免疫治疗是发展最快的肿瘤治疗策略之一。免疫检查点抑制剂（immune checkpoint inhibitors，ICIs）通过抑制肿瘤细胞对T细胞的抑制作用，增强抗肿瘤的免疫反应。目前，针对细胞毒性T淋巴细胞相关蛋白4（cytotoxic T-lymphocyte-associated protein 4，CTLA-4）、程序性死亡蛋白-1（programmed death-1，PD-1）和程序性死亡蛋白配体-1（programmed death ligand-1，PD-L1）的抗体已被批准应用于临床治疗，但仅在少部分患者中显示有效。这可能与骨髓来源的抑制性细胞（myeloid-derived suppressor cells，MDSCs）、调节性T细胞（regulatory cells，Tregs）等免疫抑制细胞介导的更深层次的免疫抑制有关。肺的微环境以其独特的生理功能影响肿瘤免疫，可快速抵御病原体以维持肺内免疫平衡，但也可促进肿瘤进展。该文针对免疫抑制细胞在ICIs治疗中的作用及其在肺内免疫环境中所扮演的角色进行分析，探讨改善肺癌患者免疫治疗效果的策略。
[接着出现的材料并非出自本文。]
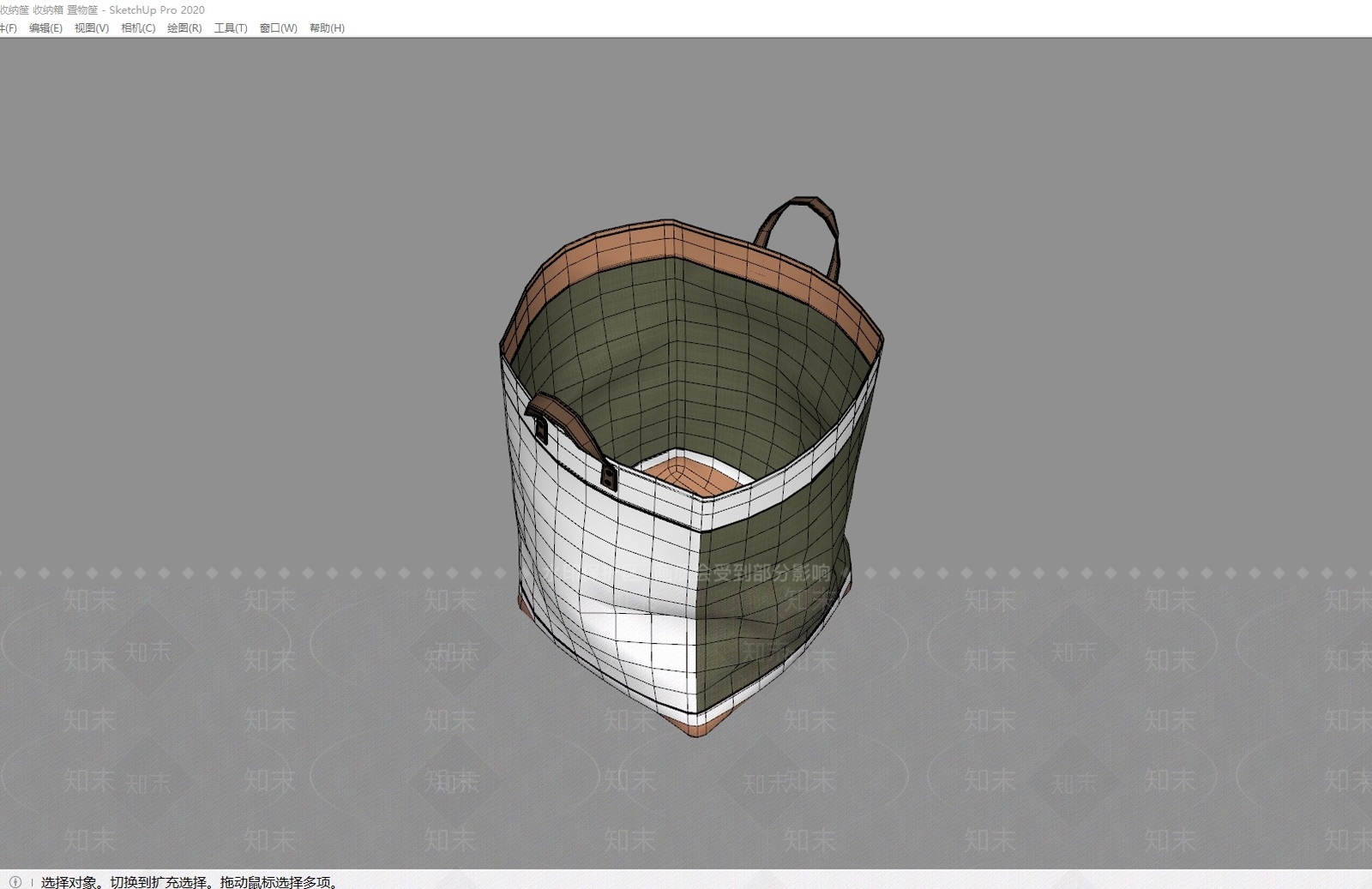1372x889 pixels.
Task: Open the 窗口(W) window menu
Action: 278,28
Immunotherapy is one of the most rapidly developed tumor treatment strategies. Immune checkpoint inhibitors (ICIs) enhance the anti-tumor immune response by inhibiting the inhibitory effect of tumor cells on T cells. At present, antibodies against cytotoxic T-lymphocyte associated protein 4 (CTLA-4), programmed death-1 (PD-1) and programmed death ligand-1 (PD-L1) have been approved for clinical therapies. However, those treatments are only effective in the minority of patients. This may be related to the deeper immunosuppression mediated by myeloid-derived suppressor cells (MDSCs) and regulatory cells (Tregs). The microenvironment of the lung affects tumor immunity with its unique physiological function, which can quickly resist pathogens to maintain immune balance in the lung, but also can promote tumor progression. In this paper, the effects of immunosuppressive cells in the treatment of ICIs and the role of them in the lung immune environment are analyzed to explore the strategies to improve the effect of immunotherapy in patients with lung cancer.